[antlr-interest] Matching ellipsis

Wed Nov 29 06:05:03 PST 2006

Hi Ter,

    Thanks very much for your answer. I did manage to solve it, let me 
tell you what I did and also pose an additional problem I have:

The rule I used in the end (I manage to find a previous post that I 
could shamelessly copy-and-modify) is:

T_FLOAT_LITERAL:
        ( i=T_INTEGER_LITERAL d=T_DOT
            ( ( T_INTEGER_LITERAL?)
            | ( r=T_DOT
                    ( ( /*empty*/
                            { i.setType(T_INTEGER_LITERAL);
                              emit(i);
                              d.setType(T_ELLIPSIS);
                              d.setText("..");
                              emit(d); } )
                    ) )
	    | (r=T_ELLIPSIS
                    ( ( /*empty*/
                            { i.setType(T_INTEGER_LITERAL);
                              emit(i);
                              d.setType(T_ELLIPSIS);
                              d.setText("."+r.getText());
                              emit(d); } )
                    ) )

            ) )
    	|   ( T_DOT T_INTEGER_LITERAL)
    ;

However this needs some additional code to be added:

@lexer::members {
    // maximum number of emit() calls inside any rule action
    private static final int MAX_EMIT_COUNT = 2;

    // buffer (queue) to hold the emit()'d tokens
    private Token [] myToken = new Token[MAX_EMIT_COUNT];
    private int add_idx = 0; // deposit emit token here
    private int next_idx = 0; // next token to be delivered to parser

    public void emit(Token t) {
        token = t; // set flag to avoid automatic emit() at end of rule.
        myToken[add_idx++] = t;
    }

    public Token nextToken() {
        while (true) {
            if ( add_idx == next_idx ) {
                token = null;
                add_idx = 0;
                next_idx = 0;
                tokenStartCharIndex = getCharIndex();
                if ( input.LA(1)==CharStream.EOF ) {
                    return Token.EOF_TOKEN;
                }
                try {
                    mTokens();
                }
                catch (RecognitionException re) {
                    reportError(re);
                    recover(re);
                }
            } else {
                Token result = myToken[next_idx++];
                if ( result != Token.SKIP_TOKEN ) { // discard SKIP tokens
                    return result;
                }
            }
        }
    }
}

At least I believe that If I don't add this code, only the last token is 
really emitted (???) and this aligns with what was indicated in the post 
I refer too (actually the code was copied from that post)

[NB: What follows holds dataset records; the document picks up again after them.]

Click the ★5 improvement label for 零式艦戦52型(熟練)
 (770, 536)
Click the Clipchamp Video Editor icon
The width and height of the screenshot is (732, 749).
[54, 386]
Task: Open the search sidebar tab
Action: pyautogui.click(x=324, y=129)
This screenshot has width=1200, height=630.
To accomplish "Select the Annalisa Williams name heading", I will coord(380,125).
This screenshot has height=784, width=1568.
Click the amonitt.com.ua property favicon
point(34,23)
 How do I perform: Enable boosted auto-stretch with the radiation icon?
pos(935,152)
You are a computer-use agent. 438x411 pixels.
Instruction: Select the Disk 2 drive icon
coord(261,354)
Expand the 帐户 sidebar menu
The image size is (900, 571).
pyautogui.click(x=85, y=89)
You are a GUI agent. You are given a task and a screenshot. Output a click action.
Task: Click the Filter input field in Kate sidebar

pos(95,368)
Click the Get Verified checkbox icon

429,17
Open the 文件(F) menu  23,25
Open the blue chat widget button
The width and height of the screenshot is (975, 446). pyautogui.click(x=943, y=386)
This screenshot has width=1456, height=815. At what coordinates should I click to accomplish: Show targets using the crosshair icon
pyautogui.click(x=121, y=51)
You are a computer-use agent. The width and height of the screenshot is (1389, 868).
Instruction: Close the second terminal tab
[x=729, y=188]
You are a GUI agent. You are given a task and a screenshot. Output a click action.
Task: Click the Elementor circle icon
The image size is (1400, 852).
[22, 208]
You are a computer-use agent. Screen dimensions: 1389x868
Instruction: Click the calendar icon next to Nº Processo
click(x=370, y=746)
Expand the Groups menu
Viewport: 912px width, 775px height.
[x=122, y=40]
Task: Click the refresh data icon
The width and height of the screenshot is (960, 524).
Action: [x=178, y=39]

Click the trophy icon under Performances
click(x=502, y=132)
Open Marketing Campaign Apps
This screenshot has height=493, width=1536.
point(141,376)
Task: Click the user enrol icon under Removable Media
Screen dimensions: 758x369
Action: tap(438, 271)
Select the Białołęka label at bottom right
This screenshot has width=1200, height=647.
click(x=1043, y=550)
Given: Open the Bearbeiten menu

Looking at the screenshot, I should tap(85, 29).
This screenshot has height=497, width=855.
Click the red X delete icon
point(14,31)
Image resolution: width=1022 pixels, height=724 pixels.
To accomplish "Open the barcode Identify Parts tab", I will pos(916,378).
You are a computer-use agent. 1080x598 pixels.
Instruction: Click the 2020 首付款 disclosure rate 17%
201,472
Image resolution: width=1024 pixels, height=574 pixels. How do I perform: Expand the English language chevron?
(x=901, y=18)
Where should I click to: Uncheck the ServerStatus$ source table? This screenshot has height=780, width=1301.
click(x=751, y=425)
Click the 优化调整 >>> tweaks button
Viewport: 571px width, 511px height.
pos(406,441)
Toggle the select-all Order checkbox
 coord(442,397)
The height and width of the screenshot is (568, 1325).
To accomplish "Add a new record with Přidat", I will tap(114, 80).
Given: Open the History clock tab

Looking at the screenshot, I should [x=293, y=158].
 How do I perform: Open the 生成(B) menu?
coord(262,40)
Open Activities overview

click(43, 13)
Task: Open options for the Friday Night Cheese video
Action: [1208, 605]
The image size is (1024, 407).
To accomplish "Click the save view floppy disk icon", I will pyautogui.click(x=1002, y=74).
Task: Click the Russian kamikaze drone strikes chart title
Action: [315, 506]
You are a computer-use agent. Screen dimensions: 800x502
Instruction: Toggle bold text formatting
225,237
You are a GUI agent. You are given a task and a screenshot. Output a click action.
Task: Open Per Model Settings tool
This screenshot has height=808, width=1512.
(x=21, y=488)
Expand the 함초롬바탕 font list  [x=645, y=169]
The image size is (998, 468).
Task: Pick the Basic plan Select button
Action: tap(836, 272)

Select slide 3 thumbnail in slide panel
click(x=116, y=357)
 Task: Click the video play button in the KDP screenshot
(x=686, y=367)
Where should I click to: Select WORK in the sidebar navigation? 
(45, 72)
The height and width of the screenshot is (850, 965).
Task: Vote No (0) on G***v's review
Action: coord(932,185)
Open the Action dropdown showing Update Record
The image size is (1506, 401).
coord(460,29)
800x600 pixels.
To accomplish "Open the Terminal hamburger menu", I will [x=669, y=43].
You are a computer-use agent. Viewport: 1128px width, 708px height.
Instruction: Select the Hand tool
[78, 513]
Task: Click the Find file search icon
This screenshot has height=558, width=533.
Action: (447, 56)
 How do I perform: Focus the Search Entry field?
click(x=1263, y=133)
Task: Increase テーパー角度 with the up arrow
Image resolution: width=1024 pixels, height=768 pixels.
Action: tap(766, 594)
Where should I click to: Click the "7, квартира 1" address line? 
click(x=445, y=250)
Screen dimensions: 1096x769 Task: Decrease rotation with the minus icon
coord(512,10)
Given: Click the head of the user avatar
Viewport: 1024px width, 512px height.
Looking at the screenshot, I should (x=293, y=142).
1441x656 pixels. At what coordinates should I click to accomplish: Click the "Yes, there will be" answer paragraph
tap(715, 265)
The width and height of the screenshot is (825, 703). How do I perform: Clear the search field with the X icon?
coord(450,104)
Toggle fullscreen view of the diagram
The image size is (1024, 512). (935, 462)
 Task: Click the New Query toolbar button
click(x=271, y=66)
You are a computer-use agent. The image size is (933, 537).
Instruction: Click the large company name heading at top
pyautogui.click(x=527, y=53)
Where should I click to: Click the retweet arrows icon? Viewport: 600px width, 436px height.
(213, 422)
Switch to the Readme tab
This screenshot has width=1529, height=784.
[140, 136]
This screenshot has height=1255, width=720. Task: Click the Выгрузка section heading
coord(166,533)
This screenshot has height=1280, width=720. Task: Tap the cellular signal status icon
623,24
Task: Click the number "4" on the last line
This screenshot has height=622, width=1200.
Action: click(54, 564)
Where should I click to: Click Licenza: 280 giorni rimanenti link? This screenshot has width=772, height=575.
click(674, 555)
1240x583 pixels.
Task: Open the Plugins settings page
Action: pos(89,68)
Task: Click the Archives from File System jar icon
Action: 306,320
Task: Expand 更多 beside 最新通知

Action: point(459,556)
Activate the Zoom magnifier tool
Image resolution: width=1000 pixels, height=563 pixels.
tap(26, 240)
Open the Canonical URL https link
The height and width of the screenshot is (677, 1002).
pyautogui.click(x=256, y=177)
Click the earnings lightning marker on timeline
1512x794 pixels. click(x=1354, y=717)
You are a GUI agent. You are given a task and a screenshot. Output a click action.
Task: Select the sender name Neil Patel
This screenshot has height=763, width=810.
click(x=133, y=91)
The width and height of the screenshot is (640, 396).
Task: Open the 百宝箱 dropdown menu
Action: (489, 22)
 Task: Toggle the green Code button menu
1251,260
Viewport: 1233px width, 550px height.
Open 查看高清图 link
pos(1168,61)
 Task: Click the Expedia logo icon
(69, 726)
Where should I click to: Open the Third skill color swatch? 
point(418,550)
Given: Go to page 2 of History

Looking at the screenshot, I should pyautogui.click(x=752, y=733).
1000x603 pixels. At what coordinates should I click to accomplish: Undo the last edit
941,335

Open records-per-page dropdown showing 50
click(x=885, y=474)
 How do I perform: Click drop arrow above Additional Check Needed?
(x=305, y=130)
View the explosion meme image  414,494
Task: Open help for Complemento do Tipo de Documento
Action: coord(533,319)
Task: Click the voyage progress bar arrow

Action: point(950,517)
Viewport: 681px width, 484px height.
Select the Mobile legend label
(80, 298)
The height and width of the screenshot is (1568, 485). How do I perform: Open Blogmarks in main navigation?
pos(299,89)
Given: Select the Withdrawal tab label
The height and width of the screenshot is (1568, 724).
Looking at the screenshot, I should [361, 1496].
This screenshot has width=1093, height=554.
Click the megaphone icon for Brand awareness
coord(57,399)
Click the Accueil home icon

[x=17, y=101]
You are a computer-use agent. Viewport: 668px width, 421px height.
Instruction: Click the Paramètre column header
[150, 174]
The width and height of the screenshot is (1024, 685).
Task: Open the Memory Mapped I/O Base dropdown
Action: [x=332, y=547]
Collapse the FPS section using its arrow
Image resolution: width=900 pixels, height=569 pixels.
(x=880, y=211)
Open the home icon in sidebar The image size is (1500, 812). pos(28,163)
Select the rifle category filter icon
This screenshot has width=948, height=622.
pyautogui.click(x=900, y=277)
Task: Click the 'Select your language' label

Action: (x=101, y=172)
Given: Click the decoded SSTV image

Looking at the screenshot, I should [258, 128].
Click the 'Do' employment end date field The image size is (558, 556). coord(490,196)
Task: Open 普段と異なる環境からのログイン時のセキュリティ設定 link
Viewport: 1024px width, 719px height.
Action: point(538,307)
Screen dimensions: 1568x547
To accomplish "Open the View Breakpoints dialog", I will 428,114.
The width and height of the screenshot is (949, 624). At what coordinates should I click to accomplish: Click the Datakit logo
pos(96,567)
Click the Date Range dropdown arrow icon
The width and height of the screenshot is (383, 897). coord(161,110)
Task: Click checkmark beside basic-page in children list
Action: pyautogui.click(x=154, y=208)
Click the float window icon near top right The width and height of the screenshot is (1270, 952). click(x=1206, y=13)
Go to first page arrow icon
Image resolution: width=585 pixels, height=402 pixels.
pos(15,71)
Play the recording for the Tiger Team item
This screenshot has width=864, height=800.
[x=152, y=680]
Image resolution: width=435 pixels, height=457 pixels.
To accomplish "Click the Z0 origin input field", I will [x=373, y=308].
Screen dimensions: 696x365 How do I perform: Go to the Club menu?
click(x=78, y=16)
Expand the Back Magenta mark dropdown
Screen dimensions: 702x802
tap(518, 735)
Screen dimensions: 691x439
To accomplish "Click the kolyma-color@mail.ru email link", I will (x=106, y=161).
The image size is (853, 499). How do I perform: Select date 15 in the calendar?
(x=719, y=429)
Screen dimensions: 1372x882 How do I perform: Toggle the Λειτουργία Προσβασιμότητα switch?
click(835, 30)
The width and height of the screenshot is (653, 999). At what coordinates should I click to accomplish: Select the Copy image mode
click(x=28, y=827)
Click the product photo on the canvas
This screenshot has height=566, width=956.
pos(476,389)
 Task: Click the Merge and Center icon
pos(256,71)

Is this still applicable? or can I just happily emit(). Am I doing too 
many unneeded things in the rule?

I have another problem in this language (this is an existing language 
written in yacc and lex I'm trying to create a scanner for, btw).  The 
language defines an identifier as being able to contain '!' characters, 
but not as the last or the first character of the identifier. I.e 
abc!xyz should produce a T_IDENT(abc!xyz) token, while abc!=xyz should 
produce T_IDENT(abc); T_BANG_EQUAL(!=); T_IDENT(xyz).

After different attempts I decided to use a similar approach than the 
ellipsis case I showed above. However the problem was the interaction 
with Keywords sort of this (i.e. if!(a && B) should produce 
KW_IF(if);T_BANG(!);T_LPAREN(();T_IDENT(a);T_AND(&&);T_IDEN(B);T_RPAREN()).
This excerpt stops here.